##### Data records
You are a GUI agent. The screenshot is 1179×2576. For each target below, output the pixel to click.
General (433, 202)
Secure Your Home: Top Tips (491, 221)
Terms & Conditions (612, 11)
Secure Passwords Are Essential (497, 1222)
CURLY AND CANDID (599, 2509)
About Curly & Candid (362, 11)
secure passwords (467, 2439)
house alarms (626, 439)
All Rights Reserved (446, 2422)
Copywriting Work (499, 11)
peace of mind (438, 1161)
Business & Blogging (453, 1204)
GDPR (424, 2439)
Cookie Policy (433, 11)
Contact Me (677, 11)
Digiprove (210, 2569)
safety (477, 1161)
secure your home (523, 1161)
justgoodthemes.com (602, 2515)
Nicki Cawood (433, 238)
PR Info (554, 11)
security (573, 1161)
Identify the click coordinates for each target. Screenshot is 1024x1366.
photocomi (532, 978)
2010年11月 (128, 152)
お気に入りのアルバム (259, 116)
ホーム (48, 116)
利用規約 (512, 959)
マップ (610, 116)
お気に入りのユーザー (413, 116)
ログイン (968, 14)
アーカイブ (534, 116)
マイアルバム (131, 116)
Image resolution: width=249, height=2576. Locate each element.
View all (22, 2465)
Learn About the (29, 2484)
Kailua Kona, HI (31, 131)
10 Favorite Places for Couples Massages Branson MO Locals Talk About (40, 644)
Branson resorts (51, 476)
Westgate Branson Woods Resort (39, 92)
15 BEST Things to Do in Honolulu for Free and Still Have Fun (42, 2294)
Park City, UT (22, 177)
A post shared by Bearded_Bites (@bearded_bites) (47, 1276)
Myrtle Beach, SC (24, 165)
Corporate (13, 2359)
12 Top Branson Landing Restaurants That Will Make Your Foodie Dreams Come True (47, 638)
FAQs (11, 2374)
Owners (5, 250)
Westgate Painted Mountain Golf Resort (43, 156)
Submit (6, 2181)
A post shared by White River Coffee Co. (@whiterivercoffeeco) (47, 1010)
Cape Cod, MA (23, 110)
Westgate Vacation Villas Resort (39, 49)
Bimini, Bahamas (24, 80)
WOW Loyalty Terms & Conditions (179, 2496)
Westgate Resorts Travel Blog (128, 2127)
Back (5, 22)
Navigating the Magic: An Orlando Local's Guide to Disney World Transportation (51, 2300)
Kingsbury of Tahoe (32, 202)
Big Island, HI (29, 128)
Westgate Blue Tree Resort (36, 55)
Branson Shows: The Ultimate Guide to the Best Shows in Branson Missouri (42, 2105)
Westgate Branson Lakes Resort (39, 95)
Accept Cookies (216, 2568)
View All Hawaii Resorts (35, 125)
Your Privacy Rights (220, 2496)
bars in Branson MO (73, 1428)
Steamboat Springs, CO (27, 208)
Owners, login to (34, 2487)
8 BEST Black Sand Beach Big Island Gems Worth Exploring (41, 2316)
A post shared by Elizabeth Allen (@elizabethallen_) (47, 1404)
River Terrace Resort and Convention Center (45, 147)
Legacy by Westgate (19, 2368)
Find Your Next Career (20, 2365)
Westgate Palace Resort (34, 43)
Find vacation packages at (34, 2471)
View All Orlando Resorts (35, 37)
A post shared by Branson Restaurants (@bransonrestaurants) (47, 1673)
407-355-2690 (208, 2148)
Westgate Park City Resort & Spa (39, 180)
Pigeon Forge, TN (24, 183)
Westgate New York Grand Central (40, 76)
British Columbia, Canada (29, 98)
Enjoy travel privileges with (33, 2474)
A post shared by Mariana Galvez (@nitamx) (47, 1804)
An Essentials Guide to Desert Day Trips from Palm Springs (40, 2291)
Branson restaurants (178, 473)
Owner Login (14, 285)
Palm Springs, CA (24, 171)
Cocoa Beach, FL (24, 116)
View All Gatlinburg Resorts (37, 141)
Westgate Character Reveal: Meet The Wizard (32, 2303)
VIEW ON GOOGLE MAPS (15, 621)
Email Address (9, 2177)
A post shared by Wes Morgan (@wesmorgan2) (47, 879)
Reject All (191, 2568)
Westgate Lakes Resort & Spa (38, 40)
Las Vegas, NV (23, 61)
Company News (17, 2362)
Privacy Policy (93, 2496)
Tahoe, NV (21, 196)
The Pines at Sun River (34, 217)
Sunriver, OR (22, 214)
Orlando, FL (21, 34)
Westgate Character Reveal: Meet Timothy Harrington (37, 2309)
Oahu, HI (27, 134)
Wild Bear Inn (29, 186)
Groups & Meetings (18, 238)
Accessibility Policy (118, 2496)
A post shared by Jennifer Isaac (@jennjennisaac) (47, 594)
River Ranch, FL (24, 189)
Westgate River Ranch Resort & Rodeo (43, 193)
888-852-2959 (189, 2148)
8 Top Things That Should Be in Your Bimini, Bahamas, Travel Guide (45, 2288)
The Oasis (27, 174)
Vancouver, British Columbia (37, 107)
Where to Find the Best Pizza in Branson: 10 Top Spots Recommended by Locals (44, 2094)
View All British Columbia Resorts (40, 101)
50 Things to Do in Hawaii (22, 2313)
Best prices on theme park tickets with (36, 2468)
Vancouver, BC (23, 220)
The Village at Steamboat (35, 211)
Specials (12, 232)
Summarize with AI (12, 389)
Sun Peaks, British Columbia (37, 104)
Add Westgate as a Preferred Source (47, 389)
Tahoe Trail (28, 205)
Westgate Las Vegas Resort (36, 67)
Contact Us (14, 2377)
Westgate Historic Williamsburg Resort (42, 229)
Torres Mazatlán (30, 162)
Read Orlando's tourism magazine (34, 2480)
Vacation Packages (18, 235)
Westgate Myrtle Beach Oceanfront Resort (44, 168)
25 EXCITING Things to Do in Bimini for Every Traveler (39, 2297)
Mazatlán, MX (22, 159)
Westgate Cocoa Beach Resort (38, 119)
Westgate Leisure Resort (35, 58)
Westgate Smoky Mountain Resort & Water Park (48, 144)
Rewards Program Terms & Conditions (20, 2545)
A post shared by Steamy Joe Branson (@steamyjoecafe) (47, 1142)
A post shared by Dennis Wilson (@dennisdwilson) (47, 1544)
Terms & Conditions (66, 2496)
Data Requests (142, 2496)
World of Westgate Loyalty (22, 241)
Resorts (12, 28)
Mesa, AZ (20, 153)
##########
Please output exactly the lines between the one holding "Accept Cookies (216, 2568)" and the one holding "A post shared by Wes" in the records above, inclusive, and nothing more.

Accept Cookies (216, 2568)
View All Hawaii Resorts (35, 125)
Your Privacy Rights (220, 2496)
bars in Branson MO (73, 1428)
Steamboat Springs, CO (27, 208)
Owners, login to (34, 2487)
8 BEST Black Sand Beach Big Island Gems Worth Exploring (41, 2316)
A post shared by Elizabeth Allen (@elizabethallen_) (47, 1404)
River Terrace Resort and Convention Center (45, 147)
Legacy by Westgate (19, 2368)
Find Your Next Career (20, 2365)
Westgate Palace Resort (34, 43)
Find vacation packages at (34, 2471)
View All Orlando Resorts (35, 37)
A post shared by Branson Restaurants (@bransonrestaurants) (47, 1673)
407-355-2690 (208, 2148)
Westgate Park City Resort & Spa (39, 180)
Pigeon Forge, TN (24, 183)
Westgate New York Grand Central (40, 76)
British Columbia, Canada (29, 98)
Enjoy travel privileges with (33, 2474)
A post shared by Mariana Galvez (@nitamx) (47, 1804)
An Essentials Guide to Desert Day Trips from Palm Springs (40, 2291)
Branson restaurants (178, 473)
Owner Login (14, 285)
Palm Springs, CA (24, 171)
Cocoa Beach, FL (24, 116)
View All Gatlinburg Resorts (37, 141)
Westgate Character Reveal: Meet The Wizard (32, 2303)
VIEW ON GOOGLE MAPS (15, 621)
Email Address (9, 2177)
A post shared by Wes Morgan (@wesmorgan2) (47, 879)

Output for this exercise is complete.